Instrução A -
Segundo o trecho, quem vai tentar vender pequenas quotas aos empresários da região Navegantes e Humaitá?
Instrução B -
Resuma o trecho em duas frases.
Instrução C -
Reproduza fielmente a parte do trecho que começa em "Pode ser, mas" e termina em "mas precisamos tentar.".

Trecho fornecido -

......

O Régis e a Flávia ajudam na visualização do projeto, agora tentam ajeitar a logomarca, torná-la mais visível, sem descaracterizá-la, já que foi usada desse jeito. É que ninguém se preocupou muito com ela no início, também, quem poderia imaginar que o negócio todo ficasse tão grande. A Zeppelin está filmando e documentando passo a passo, os arquitetos vizinhos AT Design bolando como montar a parte”Homenagem aos Mestres”.

Ontem, milagre, instalaram uma recepção na fábrica, provisória ainda, mas com secretária trilíngüe, com uma velha mesa de escritório e a promessa de um lindo tapete. O que não faz um tapete! Ele concentra o espírito num espaço do tamanho de gente, o deixa acolhedor. Sem o tapete a recepção ficaria perdida nos 3000 metros quadrados, mas com ele ela vira uma tenda de beduínos, que tão sabiam se achar na imensidão do deserto, graças ao tapete. De certo ele vem do Expresso Oriente, do DC, apostando nessa POA.

Outros empresários estão ajudando, a Ouro& Prata com transportes, a Ferramentas Gerais com material, a Renner com tecidos, parece uma grande gincana e torcida. E precisamos também de algum dinheiro vivo, para isso chamamos o Marcos Lindenmayer que vai tentar vender pequenas quotas aos empresários da região Navegantes e Humaitá, que podem mostrar que estão apostando na revitalização dessa parte da cidade. A revitalização de uma parte de Porto Alegre é a grande meta do projeto: deixar algo para a comunidade, algo elaborado com a comunidade, a partir da exposição na fábrica. A exposição vai ser o ponto de encontro com os moradores, os colégios. Por esta eles vão saber quem somos, ela é nosso cartão de visita. Mas é com a comunidade que vamos elaborar o que deixar para ela de obra fixa. Para não impor nada, para não dizer: tomem. Não, eles vão discutir conosco o que querem. Utopia?
Pode ser, mas tem que se tentar deixar o autismo das artes plásticas e encontrar de novo um ponto de comunicação. Esse problema acomete a todos, só é muito difícil achar uma solução. A última Bienal de São Paulo não viu esse problema também e por isso se chamou: Como viver juntos? Dizem que ela se equivocou. Nós também corremos esse perigo, mas precisamos tentar.

......

[Listagem de dados]
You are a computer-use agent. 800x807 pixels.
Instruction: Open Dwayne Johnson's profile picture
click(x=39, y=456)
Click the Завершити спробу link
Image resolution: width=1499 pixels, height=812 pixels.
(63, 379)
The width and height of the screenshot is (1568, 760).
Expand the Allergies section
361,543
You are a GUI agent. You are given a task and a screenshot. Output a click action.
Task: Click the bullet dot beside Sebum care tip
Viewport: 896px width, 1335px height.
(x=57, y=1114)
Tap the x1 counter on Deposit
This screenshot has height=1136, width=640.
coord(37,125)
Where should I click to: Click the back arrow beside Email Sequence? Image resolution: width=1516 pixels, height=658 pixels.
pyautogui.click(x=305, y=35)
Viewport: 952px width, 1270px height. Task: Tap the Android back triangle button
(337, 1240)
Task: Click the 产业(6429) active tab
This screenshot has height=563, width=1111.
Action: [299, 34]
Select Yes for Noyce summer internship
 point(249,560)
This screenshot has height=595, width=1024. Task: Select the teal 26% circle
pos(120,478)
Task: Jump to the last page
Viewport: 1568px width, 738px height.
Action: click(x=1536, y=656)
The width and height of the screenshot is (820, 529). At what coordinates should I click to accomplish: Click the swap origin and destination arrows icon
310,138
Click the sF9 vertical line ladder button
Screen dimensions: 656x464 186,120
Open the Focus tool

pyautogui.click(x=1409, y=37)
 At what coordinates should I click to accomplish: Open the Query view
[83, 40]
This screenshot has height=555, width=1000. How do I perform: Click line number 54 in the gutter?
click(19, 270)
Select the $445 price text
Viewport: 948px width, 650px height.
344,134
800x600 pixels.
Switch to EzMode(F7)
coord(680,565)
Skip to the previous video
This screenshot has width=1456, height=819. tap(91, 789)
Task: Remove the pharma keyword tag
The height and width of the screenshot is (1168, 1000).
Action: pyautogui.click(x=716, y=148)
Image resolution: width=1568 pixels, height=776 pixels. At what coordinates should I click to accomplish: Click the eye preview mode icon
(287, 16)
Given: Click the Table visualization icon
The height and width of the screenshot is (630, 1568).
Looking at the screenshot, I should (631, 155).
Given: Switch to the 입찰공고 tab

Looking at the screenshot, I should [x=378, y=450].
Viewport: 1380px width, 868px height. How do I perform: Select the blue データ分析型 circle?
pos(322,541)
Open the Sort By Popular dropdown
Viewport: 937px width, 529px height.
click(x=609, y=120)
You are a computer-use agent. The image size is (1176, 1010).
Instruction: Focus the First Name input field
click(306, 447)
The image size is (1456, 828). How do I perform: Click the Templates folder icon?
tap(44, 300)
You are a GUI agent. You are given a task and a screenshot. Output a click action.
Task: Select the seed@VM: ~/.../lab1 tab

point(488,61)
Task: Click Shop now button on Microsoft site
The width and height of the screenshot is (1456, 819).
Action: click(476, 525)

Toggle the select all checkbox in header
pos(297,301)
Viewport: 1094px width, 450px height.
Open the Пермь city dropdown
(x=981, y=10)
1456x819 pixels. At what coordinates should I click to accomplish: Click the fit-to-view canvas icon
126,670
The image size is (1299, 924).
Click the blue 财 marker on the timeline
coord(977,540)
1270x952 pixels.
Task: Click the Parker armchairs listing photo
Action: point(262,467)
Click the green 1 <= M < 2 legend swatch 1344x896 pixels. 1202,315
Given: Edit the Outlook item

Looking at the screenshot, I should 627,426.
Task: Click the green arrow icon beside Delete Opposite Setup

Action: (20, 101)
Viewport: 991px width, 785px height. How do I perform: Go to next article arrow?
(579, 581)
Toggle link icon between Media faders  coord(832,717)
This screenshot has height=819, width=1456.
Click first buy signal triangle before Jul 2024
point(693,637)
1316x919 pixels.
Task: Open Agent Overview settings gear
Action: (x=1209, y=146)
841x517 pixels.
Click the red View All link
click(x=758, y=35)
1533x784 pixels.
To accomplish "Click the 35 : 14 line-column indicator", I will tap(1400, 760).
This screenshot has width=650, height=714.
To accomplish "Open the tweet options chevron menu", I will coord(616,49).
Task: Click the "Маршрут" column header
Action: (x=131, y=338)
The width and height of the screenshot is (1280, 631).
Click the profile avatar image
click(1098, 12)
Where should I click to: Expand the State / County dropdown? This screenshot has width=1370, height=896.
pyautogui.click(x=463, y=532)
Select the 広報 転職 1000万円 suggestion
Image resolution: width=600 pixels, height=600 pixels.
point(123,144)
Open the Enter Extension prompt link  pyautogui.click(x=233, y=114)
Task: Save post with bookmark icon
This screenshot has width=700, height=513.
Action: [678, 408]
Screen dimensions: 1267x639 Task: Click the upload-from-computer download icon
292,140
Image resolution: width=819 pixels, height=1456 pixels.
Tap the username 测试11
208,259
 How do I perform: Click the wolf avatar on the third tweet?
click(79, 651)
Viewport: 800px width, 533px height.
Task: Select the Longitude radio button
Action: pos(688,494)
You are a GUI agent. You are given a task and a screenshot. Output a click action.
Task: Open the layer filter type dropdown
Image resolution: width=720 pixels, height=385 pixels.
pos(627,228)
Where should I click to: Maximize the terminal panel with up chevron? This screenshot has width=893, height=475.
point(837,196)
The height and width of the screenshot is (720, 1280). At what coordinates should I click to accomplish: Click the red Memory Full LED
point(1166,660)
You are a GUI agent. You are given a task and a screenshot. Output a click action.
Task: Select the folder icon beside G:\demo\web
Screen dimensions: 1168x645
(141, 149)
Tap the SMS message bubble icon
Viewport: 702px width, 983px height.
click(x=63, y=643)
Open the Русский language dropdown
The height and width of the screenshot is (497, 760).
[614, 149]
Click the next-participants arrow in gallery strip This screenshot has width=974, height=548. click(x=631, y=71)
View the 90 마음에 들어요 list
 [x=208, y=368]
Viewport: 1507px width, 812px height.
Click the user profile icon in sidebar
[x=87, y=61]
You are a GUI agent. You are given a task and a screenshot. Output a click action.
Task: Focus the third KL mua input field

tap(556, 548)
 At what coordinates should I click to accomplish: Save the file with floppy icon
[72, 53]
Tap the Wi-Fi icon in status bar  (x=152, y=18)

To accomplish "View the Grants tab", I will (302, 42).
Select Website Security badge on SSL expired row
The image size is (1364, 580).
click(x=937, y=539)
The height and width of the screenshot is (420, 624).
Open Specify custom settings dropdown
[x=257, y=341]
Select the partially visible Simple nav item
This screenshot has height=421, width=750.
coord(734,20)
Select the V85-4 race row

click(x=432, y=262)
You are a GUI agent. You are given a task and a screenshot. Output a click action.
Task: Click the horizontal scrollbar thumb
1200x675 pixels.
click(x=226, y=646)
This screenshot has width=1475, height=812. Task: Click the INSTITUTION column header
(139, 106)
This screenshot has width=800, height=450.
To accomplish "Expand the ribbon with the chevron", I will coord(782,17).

......

Resposta do exercício A -
Marcos Lindenmayer.

Resposta do exercício B -
O projeto avança com ajuda de arquitetos, de uma equipe que filma cada passo e de empresários que contribuem com transporte, material e tecidos, além da tentativa de levantar dinheiro com a venda de pequenas quotas. Sua grande meta é revitalizar uma parte de Porto Alegre, usando a exposição na fábrica como ponto de encontro e decidindo junto com a comunidade a obra fixa que ficará para ela.

Resposta do exercício C -
Pode ser, mas tem que se tentar deixar o autismo das artes plásticas e encontrar de novo um ponto de comunicação. Esse problema acomete a todos, só é muito difícil achar uma solução. A última Bienal de São Paulo não viu esse problema também e por isso se chamou: Como viver juntos? Dizem que ela se equivocou. Nós também corremos esse perigo, mas precisamos tentar.